They then figured out the structure of these light antennae -- opening the way to creating an artificial leaf.
This isn't the first time there's been a wave of excitement on the synthetic photosynthesis front. In March of this year, researchers at the Energy Department's Lawrence Berkeley National Laboratory announced that nano-sized crystals of cobalt oxide can split water molecules into hydrogen and oxygen, the central part of the photosynthesis process.
In 2002, at the height of the "nanotech bubble," a team of scientists published research on using cadmium-laden nanocrystals to fix carbon dioxide (that is, transform it into other organic molecules, which is how plants store carbon absorbed from the atmosphere).
(And these are just two examples of what I'm sure are tens or dozens more.)
Why at the nano scale?

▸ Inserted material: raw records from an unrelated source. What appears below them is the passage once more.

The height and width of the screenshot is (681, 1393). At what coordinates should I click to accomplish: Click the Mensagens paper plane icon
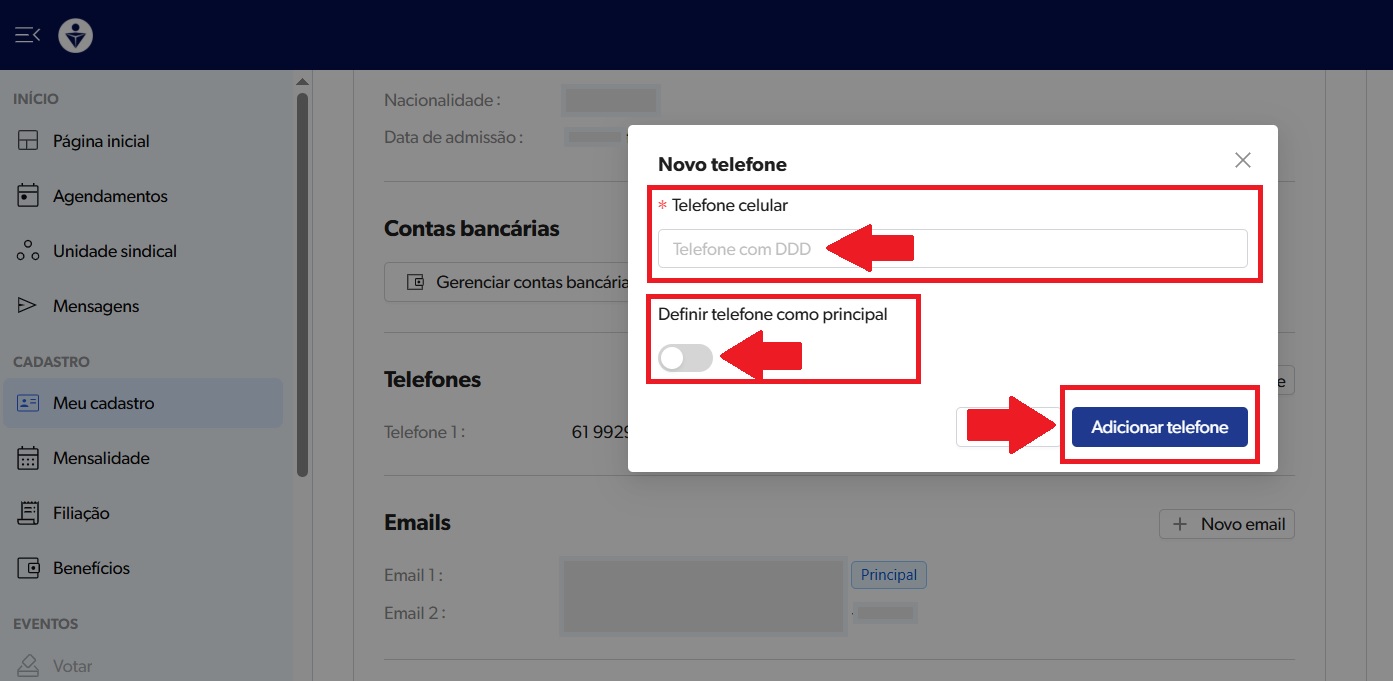coord(28,306)
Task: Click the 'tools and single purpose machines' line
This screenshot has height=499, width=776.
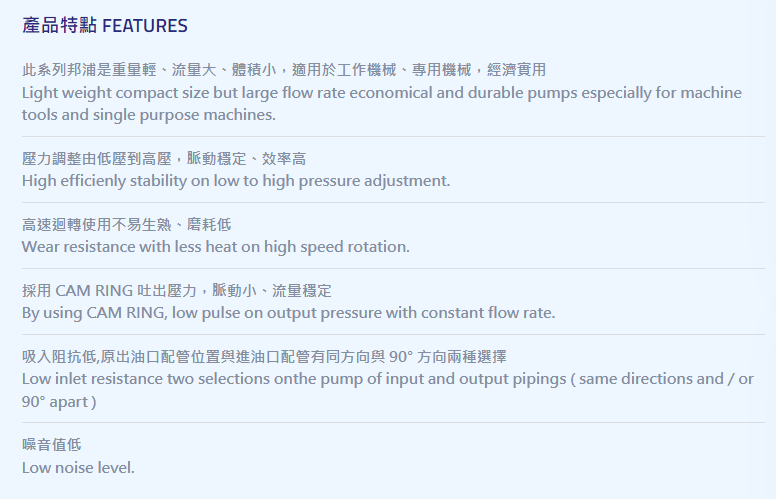Action: pyautogui.click(x=148, y=115)
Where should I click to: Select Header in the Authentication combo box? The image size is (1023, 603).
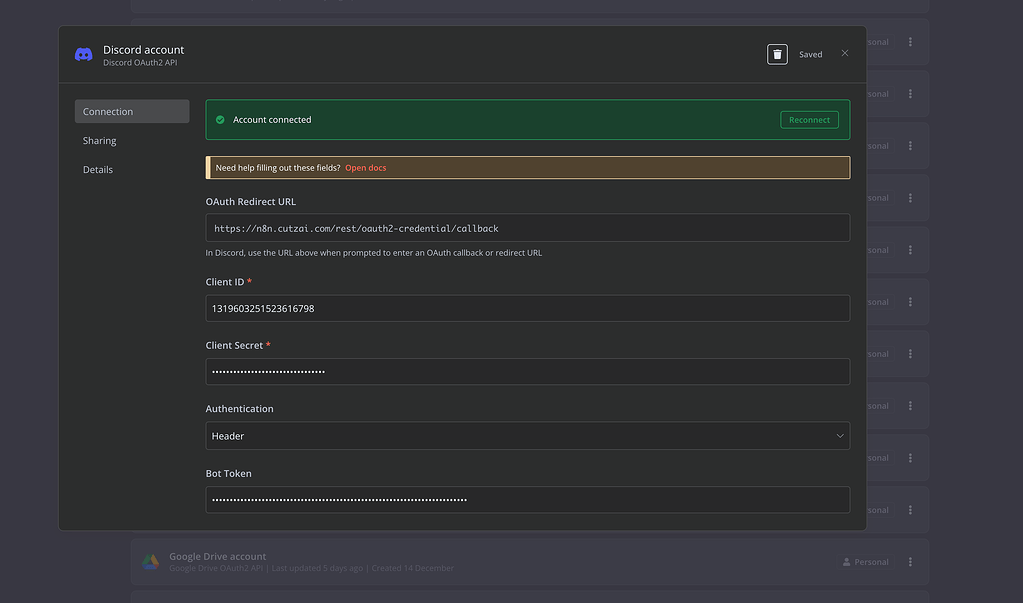527,435
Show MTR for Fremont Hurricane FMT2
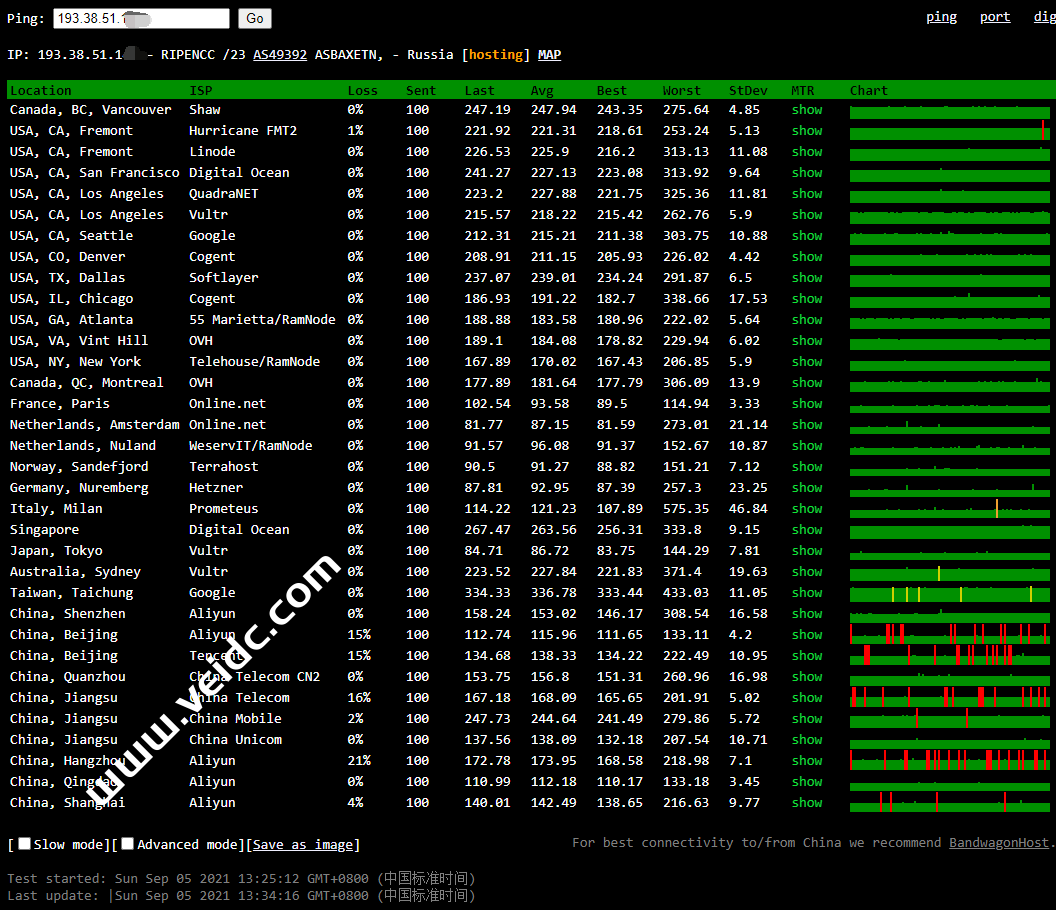The height and width of the screenshot is (910, 1056). tap(807, 131)
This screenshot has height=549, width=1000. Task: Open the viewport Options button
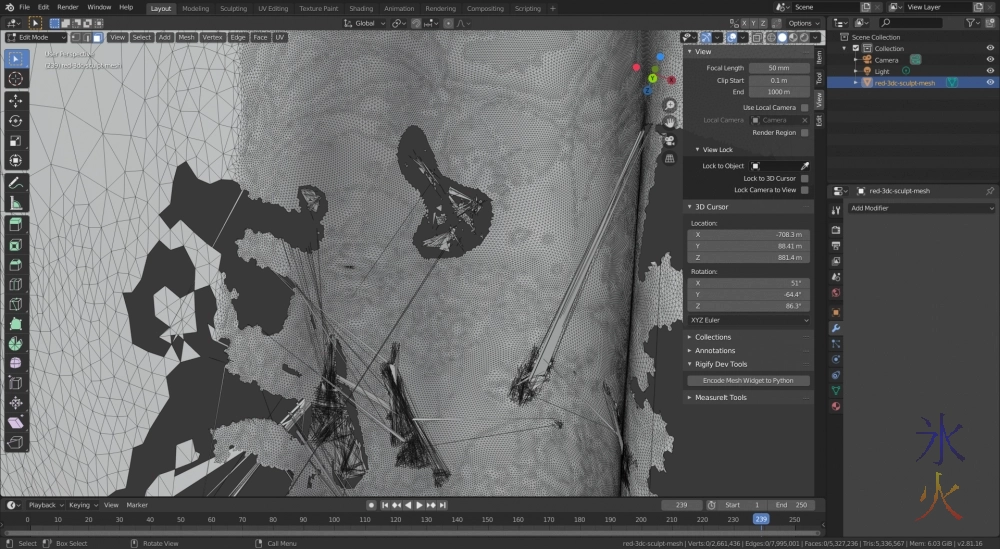(x=802, y=23)
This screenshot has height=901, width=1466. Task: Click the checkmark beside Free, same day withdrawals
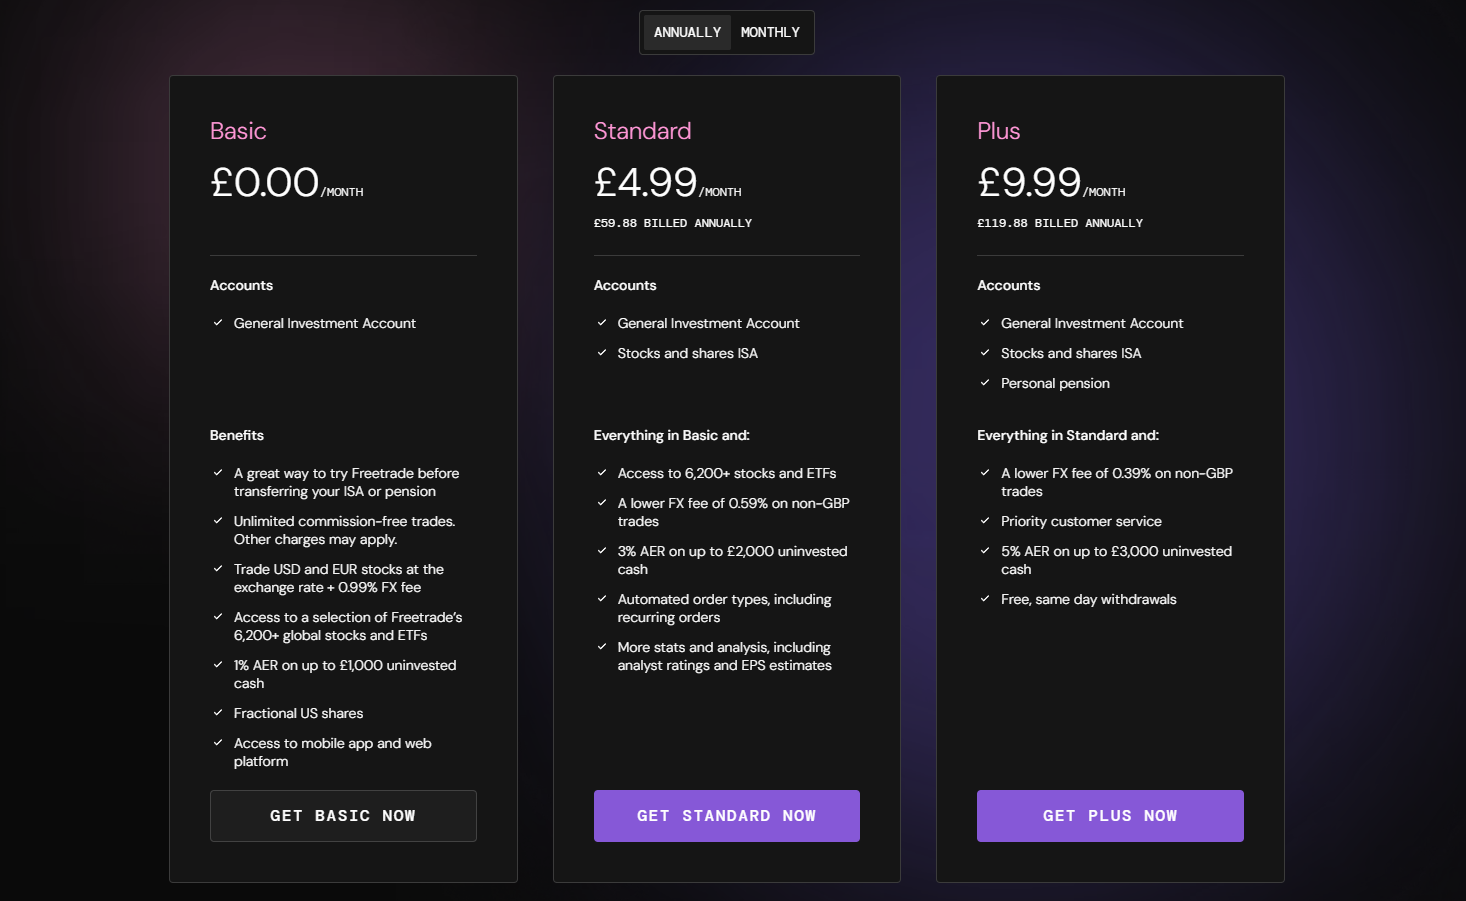[x=985, y=599]
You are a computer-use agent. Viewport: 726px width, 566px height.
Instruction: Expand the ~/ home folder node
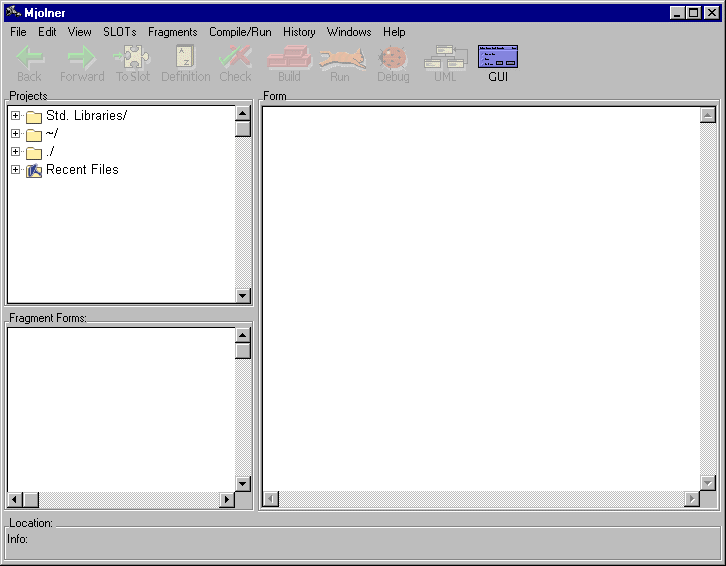pyautogui.click(x=16, y=134)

In part because of the promise nano materials hold: when substances are created at these incredibly small scales, they often have properties that they don't exhibit at larger scales. For instance, they can have much more net surface area (to soak up sun) than the same materials at conventional macro scales.
Another reason is that nano-scale materials could potentially be incorporated into many relatively cheap substances we already use to cover big areas outdoors, like asphalt, concrete, rubber, paint, and vinyl. Imagine millions of homes sheathed in siding that incorporates nano-scale solar collectors, sitting in the sun all day and converting light into electricity.
So while nano materials research and development are often slow and expensive, the return on the time and money invested could be enormous in three ways: energy generated, carbon sequestered out of the atmosphere, and dollars earned.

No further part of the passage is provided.